Same-sex couples tax law passes Knesset reading
Stormy session sees bill approved on preliminary reading but its long-term future remains unclear
Stuart Winer is a breaking news editor at The Times of Israel.
A controversial bill that would grant the identical tax benefits to same-sex couples with children as those given to heterosexual parents was approved during a preliminary reading in the Knesset on Wednesday, but not without more of the drama that has plagued the bill since its inception.
Finance Minister Yair Lapid introduced the bill, which was sponsored by his Yesh Atid colleague MK Adi Kol, and it passed comfortably with 40 votes in favor against 20 opposed.
“[The law] comes to redress injustice and allow same-sex parents to also enjoy tax credit points,” Lapid said.
However, Meretz party MKs stormed out of the hall before the vote in protest against confusion over exactly what deal was struck between the Yesh Atid and Jewish Home parties over the future of the bill, and in particular, whether any references to “same-sex” were to be removed.
Coalition partners Yesh Atid and Jewish Home agreed on Tuesday to bring the bill to the Knesset for a preliminary reading although the two parties gave different versions of just what it was that they agreed on.
The national-religious Jewish Home party, which strongly opposed the law at first because it saw the references to gay couples as a step toward legalizing civil marriage in Israel, claimed that after passing the preliminary reading the law was to be changed. The updated version, from which of all mention of same-sex couples was to be expunged, would instead only empower the interior minister to apply regulations giving gay couples tax benefits equal to those of heterosexual couples.
By contrast, Yesh Atid asserted that the law would continue as originally intended.

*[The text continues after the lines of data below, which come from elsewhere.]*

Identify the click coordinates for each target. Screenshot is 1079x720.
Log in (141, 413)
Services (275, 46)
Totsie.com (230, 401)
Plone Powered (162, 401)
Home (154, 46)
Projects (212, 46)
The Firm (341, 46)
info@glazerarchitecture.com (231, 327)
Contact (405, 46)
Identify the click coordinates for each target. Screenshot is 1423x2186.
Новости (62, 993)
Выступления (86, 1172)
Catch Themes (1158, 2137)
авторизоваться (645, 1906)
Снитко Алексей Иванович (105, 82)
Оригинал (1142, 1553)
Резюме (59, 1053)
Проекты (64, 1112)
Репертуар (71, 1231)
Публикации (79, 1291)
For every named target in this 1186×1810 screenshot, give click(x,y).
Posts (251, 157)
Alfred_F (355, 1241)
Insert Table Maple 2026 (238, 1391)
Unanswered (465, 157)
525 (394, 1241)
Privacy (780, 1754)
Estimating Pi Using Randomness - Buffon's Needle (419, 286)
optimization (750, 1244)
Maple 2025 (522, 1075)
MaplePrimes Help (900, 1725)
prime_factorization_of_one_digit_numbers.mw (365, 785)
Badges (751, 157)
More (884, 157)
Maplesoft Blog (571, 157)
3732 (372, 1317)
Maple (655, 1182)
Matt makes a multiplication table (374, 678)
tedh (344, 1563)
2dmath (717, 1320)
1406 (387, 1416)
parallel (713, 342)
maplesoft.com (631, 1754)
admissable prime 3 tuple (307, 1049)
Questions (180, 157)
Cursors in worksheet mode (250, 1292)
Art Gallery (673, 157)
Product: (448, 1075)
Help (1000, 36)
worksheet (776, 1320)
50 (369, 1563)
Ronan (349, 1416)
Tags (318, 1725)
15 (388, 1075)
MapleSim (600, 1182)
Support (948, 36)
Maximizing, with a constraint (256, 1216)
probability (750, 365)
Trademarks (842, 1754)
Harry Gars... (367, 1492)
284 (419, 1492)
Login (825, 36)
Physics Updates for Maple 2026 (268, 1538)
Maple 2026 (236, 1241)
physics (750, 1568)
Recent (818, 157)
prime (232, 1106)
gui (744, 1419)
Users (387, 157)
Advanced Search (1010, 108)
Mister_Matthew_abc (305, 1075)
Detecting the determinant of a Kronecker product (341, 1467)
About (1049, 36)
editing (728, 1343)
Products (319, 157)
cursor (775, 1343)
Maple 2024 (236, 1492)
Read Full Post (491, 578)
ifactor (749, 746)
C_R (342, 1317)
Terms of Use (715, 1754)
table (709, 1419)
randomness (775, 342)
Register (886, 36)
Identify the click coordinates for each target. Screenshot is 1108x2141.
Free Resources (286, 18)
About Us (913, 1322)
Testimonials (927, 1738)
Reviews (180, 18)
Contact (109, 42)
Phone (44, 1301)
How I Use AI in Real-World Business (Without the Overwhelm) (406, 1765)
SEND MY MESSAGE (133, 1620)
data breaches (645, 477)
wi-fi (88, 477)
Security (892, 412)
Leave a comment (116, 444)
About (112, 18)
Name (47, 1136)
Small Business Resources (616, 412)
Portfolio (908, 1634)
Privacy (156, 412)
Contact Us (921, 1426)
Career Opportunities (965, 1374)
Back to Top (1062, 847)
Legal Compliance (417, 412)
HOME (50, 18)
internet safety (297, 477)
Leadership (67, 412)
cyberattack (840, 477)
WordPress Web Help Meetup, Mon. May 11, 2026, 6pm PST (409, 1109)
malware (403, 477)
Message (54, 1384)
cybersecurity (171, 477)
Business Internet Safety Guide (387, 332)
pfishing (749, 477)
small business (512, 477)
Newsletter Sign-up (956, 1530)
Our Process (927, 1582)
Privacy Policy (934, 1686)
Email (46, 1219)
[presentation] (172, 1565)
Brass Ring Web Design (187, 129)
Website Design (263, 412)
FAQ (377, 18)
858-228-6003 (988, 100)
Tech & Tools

“This law will not go away and it will be promoted in the standard process of passing laws,” Lapid said. “Because it comes from the sacred principle that says every person has a right to live.”
Nonetheless, Lapid appeared to be evasive when challenged by opposition MKs to give his assurances that the law would be advanced in its current format and responded only that it would necessarily be reworked in the coalition committee, over which he does not have control.
During the vote, the only Jewish Home MKs to give their approval were party leader Economy and Trade Minister Naftali Bennett and MK Ayelet Shaked. Other Jewish Home MKs abstained in protest against Lapid not mentioning the proposed future changes in the wording and scope of the law.
The legislation aims to alter current Israeli law, which grants higher tax breaks for mothers than for fathers and thus puts male gay couples at a disadvantage. The benefits for each child can reach over NIS 2,600 ($740) a year.